Copper prices are seen averaging slightly higher than their current level later this year, but will remain below the USD 9,000 to USD 10,000 levels which prevailed for much of 2021 and early 2022. On the supply side, Chilean copper output will continue to be constrained ahead by declining ore grades and water shortages, which will be partly offset by several new projects due to come online. The combination of lower average copper prices this year compared to last, soft domestic copper output, sluggish economic momentum and high social spending demands will see the fiscal balance slip back into deficit in 2023.
In May, Congress finally approved an updated mining royalty law after several years of wrangling. The royalty will increase the mining sector’s tax burden to levels above those seen in other key producers such as Peru or Canada. This could make Chile relatively less attractive as an investment destination going forward. On the other hand, the end to royalty-related legislative uncertainty and the large right-wing majority in the council tasked with drawing up a new constitution should be positive for mining firms’ sentiment.

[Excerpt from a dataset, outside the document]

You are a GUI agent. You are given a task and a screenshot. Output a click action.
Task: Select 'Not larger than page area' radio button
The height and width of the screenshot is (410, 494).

On the fiscal and political implications of the royalty reform, EIU analysts said:
“The government anticipates that the royalty will generate 0.5% of GDP in new revenue. […] The royalty will have little impact on our fiscal forecasts, as the government will channel the new funds into regional development and social initiatives. However, the fact that the bill passed with support from most opposition parties reflects the government’s willingness to dilute reforms, auguring well for its pending pension and tax reforms.”